■ **What this task involves**:
Would you please report how many lines of the listing contain "About"? Reply with that number only.
━━━━
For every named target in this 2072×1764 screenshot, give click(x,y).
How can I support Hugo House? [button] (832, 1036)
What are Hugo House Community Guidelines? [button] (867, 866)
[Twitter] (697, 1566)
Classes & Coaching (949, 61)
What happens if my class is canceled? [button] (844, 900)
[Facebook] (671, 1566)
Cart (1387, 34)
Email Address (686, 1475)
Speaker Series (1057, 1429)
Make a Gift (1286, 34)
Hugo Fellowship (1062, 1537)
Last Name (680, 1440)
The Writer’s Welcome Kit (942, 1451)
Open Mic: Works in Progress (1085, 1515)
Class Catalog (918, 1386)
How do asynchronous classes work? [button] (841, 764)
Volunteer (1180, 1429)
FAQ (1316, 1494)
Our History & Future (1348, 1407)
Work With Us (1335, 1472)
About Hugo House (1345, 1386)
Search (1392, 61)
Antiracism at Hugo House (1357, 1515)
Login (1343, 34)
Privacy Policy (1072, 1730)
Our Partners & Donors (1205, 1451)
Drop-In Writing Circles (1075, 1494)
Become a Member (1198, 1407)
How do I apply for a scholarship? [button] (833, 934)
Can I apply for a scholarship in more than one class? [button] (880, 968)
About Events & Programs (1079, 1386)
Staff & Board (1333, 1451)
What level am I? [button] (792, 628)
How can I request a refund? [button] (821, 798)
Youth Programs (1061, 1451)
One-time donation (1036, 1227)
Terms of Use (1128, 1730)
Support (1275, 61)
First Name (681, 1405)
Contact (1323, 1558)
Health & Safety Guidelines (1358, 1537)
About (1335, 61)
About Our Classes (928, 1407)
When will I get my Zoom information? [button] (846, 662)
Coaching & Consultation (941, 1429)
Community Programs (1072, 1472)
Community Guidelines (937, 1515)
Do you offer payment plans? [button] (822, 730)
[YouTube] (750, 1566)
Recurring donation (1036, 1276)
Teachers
━━━━
■ **Solved exercise**:
4